*READING TEXT*:
********

Printed Circuit Board Design For Assembly: How to DFA

June 26, 2020 John Burkhert

Did I ever mention that I worked on an assembly line? Yup, way back when we used lead in our solder and freon to clean the flux off of the boards. It was hazardous to the environment and the assemblers. Things have improved for the environment but I’m not so sure I can say that about the workers. Through-hole components were a breeze to install and rework if necessary. We’ve come a long way towards shrinking the products and that comes with the cost of shrinking the components.


Image Credit: Author - FPGAs drive circuit density with flexible architecture.

Doing more with less has been a central theme ever since I moved from the assembly line to the CAD cave. Surface mount resistors and capacitors were just becoming a thing. DIP packages were slowly being replaced by SOIC equivalents. Up to that point, we measured the pin to pin pitch in fractions of an inch.

********

*DATASET EXCERPT*:
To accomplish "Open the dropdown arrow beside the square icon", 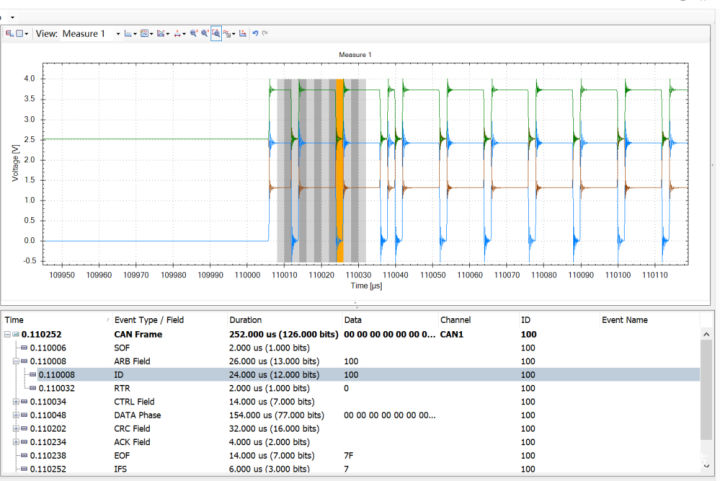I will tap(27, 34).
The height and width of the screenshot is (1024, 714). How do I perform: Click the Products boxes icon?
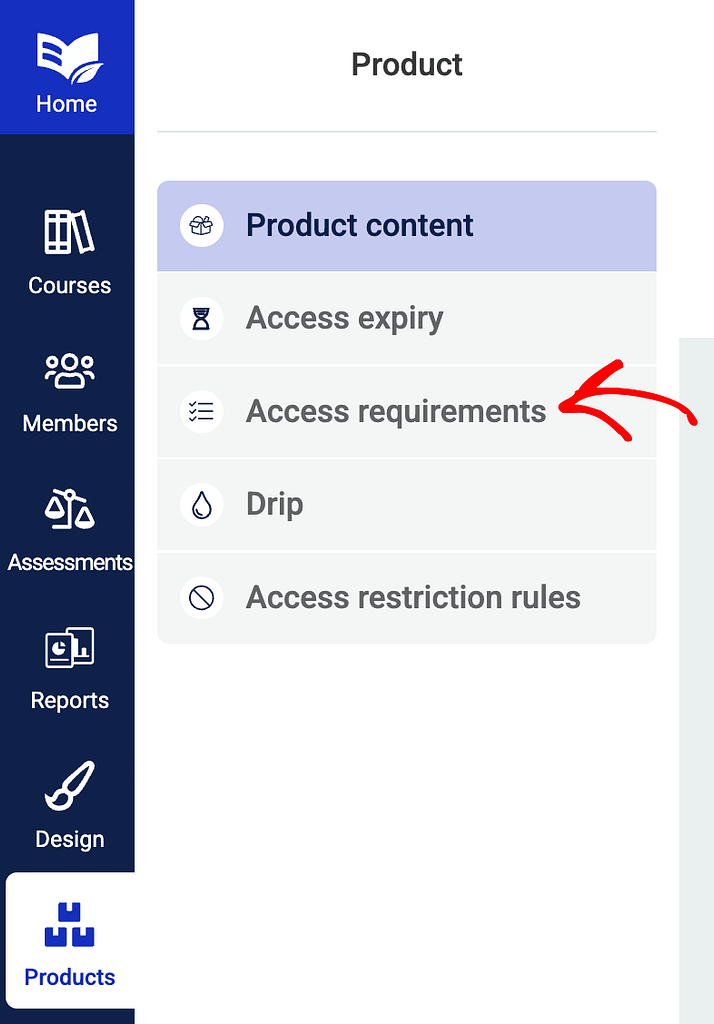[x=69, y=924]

********

*EXERCISE TASKS*:
a) Please reproduce the circuit board design article word for word, starting with "Doing more with" and going on through "of an inch.".
b) Pick up the circuit board design article after its final sentence and keep writing it.

*OUTPUTS*:
a)
Doing more with less has been a central theme ever since I moved from the assembly line to the CAD cave. Surface mount resistors and capacitors were just becoming a thing. DIP packages were slowly being replaced by SOIC equivalents. Up to that point, we measured the pin to pin pitch in fractions of an inch.

b)
DFA Used to be Easy. Those Days Are Gone

A resistor was big enough to have four or five bands of color so that we could determine the value and tolerance at a glance. The leads were formed so that they could be inserted into holes that were a half of an inch apart. The popular 14 and 20-pin DIP (dual in-line package) used a tenth of an inch between pins down the sides with three tenths across the package. That’s huge!

Metrically, we’re talking 2.54 mm and 7.62 mm respectively. The first SMD components were half of that pitch but still, a 1.27 mm pitch device seems very coarse when we compare it to 0.5 mm of recent times. Not only that but the pins are not restricted to the two sides anymore. They go all of the way around in a quad-flat-pack arrangement.

Honey, I Shrank the Components!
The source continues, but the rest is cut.